(Stored records)
--- START ---
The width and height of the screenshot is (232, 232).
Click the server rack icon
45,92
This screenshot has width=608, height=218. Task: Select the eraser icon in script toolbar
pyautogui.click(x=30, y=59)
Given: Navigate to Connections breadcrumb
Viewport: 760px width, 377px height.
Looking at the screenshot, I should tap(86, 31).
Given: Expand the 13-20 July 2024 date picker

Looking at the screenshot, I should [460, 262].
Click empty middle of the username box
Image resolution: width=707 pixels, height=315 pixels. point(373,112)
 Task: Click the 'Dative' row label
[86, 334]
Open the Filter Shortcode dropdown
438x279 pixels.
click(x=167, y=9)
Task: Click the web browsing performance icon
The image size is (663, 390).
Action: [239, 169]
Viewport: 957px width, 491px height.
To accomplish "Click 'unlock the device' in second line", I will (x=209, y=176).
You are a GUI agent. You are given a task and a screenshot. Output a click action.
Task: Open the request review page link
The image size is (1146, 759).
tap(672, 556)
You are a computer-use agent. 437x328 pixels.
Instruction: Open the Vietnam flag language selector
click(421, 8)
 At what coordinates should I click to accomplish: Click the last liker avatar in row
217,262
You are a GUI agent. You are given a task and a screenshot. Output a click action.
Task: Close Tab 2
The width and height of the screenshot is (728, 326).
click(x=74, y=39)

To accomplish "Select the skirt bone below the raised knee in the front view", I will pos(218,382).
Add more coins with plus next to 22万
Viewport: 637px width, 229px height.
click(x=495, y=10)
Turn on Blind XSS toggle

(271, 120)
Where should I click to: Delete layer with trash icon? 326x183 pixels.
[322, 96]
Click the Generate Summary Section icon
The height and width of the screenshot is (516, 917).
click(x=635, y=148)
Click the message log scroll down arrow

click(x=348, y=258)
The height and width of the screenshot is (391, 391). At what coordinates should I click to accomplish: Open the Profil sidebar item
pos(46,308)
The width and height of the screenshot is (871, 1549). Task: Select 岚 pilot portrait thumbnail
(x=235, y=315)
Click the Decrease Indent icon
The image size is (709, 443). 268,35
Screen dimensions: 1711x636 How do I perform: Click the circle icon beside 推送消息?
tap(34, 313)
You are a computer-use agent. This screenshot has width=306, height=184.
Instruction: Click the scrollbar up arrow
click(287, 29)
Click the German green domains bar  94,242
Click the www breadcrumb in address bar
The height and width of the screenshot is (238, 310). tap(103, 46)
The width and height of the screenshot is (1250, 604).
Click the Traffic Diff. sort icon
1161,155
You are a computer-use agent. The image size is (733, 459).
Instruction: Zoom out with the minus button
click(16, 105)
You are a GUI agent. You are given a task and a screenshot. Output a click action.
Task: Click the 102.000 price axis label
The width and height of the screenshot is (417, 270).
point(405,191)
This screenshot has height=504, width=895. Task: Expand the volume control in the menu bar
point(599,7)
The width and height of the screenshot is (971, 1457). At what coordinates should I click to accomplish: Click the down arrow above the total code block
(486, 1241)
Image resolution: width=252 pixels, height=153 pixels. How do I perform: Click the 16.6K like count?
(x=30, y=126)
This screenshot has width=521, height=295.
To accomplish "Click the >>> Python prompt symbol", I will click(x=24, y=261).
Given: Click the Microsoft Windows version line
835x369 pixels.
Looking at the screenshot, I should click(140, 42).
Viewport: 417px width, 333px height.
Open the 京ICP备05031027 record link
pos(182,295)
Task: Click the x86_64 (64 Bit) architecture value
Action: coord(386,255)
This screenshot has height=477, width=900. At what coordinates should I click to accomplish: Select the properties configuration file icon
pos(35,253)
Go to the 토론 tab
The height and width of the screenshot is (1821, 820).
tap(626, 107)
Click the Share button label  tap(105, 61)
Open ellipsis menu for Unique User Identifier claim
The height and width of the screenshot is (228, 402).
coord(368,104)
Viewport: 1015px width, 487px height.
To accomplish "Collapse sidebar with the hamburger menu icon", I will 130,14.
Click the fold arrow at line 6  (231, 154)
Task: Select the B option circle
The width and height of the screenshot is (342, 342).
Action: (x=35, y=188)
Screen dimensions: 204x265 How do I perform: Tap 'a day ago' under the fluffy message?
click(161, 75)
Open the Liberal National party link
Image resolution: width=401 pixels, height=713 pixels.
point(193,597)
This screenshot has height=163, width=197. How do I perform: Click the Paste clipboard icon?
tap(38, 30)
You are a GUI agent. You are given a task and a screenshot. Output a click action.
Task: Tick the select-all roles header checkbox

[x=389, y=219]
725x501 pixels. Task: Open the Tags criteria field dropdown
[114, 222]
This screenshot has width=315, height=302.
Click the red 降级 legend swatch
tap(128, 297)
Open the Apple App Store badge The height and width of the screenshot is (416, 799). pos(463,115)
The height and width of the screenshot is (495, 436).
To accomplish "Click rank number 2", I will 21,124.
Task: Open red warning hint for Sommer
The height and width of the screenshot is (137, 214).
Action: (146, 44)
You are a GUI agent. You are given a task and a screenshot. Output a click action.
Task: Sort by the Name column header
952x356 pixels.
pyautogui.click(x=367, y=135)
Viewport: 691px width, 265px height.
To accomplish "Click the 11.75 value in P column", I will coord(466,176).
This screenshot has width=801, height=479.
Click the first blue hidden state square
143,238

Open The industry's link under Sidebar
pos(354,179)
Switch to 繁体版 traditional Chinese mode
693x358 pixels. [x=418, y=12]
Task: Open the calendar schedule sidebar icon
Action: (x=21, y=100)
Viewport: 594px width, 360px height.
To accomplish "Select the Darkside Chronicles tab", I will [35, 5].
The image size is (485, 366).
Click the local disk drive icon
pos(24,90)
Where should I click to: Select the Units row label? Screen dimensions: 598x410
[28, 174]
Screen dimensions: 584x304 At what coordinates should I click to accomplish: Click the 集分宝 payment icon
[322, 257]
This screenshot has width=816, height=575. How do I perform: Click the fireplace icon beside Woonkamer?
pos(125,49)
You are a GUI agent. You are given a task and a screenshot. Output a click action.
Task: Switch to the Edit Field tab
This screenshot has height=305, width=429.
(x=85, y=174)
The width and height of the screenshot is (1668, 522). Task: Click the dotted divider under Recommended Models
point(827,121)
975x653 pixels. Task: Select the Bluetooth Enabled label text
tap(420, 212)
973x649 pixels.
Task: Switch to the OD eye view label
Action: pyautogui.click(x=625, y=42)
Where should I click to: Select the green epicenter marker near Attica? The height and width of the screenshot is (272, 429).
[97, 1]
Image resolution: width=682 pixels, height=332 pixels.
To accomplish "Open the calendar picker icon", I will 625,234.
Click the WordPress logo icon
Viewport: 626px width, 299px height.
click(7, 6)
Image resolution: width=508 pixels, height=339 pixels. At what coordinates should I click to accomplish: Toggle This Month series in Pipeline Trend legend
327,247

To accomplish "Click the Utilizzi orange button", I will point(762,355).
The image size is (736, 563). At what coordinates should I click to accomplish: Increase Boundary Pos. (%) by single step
--- END ---
* [What you are asked to do]: Counting only lines that contain "computer", what is the total for the entries above? Give the number alone.

* [Written solution]: 3